I think that Moore's style is often unfair and one-sided, but nevertheless, he made plenty of valid points in the film.

resh lakish said...

There isn't a binary either-or dichotomy between single-payer and the present system. A number of countries have two-tier systems, with room for both private and public provision. Although no system is perfect, a number of those do work pretty well, and often avoid the excesses of either single-payer or insurance-company-dominated systems.

Orthoprax said...

RL,

I have no problem with that, but I don't understand why anyone would choose to pay for medical insurance that they would otherwise get granted through the government.

Then again, people have private libraries and schools too.

Anonymous said...

"That money comes from your tax dollars and it covers only covers 45% of total health care costs. That's right. You are already getting taxed more than those other nations and are getting only 45% of their return."

That's not right. If it covers only 45% of our heath costs, it doesn't mean we're getting only 45% of their return. You are assuming per capita expenses are equal, or that all countries cover the same things and to the same degree. That's not the case.

Also if you have private insurance, then you usually aren't being covered by the US govt. i'm sure tha much of what the US govt. spends on health care goes to the military, and the VA, and Medicare. So what you are mentioning might be due to military medical expenses, or for expenses for the elderly, a segment of the population that has greater per capita medical needs than the non-elderly.

Ichabod Chrain

Orthoprax said...

IC,

"That's not right. If it covers only 45% of our heath costs, it doesn't mean we're getting only 45% of their return. You are assuming per capita expenses are equal, or that all countries cover the same things and to the same degree. That's not the case."
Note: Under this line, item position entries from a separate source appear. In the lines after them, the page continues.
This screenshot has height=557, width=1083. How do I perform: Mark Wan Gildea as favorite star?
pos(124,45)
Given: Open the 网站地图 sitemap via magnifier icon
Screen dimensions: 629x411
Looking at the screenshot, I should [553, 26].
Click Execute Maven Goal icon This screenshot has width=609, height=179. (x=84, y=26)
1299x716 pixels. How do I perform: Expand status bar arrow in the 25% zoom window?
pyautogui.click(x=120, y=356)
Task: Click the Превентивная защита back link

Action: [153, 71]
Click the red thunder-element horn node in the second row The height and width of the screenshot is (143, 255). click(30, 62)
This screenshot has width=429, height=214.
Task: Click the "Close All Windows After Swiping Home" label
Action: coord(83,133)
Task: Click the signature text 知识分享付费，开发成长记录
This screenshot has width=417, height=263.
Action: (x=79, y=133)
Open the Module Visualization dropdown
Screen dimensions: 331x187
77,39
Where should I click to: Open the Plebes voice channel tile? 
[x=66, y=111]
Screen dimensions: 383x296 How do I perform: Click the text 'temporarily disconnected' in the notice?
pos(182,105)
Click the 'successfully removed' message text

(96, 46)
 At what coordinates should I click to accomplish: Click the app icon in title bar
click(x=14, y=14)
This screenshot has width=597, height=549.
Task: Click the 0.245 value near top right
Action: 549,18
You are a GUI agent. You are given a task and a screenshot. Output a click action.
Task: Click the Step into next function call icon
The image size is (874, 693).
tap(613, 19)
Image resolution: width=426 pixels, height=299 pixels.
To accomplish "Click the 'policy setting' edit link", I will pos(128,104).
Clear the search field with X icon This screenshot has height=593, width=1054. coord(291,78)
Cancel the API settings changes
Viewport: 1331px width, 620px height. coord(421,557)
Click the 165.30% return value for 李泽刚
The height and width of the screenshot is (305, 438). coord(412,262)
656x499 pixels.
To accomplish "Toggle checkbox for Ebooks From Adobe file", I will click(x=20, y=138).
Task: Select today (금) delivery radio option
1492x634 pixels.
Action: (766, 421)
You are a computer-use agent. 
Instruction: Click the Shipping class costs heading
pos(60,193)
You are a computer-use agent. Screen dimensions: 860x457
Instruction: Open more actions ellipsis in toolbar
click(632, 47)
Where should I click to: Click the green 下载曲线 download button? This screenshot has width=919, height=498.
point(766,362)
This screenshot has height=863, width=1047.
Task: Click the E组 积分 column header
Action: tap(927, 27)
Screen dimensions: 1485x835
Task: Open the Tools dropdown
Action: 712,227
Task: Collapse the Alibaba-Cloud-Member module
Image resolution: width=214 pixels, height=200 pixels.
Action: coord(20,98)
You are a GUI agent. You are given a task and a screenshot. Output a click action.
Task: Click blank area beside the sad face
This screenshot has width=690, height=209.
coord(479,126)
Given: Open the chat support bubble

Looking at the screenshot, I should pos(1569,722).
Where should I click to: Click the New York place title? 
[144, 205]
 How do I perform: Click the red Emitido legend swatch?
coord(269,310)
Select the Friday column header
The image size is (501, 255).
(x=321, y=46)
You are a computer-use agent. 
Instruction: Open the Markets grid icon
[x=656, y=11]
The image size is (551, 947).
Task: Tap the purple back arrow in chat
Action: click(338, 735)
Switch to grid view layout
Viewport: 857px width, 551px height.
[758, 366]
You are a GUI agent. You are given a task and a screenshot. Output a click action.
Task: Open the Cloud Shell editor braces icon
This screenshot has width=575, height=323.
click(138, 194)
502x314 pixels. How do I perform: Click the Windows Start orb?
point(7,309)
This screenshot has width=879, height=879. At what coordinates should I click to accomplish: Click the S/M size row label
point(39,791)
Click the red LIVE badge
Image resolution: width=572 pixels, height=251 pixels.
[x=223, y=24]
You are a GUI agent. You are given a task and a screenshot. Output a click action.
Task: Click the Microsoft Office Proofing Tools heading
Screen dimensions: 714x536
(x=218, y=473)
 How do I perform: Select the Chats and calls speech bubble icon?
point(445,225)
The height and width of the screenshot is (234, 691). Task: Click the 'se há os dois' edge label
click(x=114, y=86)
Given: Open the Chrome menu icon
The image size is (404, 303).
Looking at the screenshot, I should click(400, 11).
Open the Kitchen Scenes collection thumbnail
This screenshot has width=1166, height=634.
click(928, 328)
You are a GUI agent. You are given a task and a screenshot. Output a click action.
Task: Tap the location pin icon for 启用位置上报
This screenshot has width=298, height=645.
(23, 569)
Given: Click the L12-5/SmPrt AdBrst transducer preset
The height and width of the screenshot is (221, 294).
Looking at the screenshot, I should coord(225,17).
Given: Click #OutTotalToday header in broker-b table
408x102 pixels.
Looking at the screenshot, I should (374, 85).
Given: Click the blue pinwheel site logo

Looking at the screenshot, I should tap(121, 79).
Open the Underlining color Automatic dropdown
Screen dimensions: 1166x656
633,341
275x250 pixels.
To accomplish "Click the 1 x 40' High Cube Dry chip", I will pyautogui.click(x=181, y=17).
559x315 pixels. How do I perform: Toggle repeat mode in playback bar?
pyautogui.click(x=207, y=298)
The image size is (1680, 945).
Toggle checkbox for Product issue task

Per capita expenses should be about equal and all the countries that matter do cover basically the same stuff. Quibbling about the numbers for a few percent here and there doesn't change the fact that the US system is incredibly inefficient. We could not change taxes at all and theoretically have a system with more per capita money in it than France or England.

"So what you are mentioning might be due to military medical expenses, or for expenses for the elderly, a segment of the population that has greater per capita medical needs than the non-elderly."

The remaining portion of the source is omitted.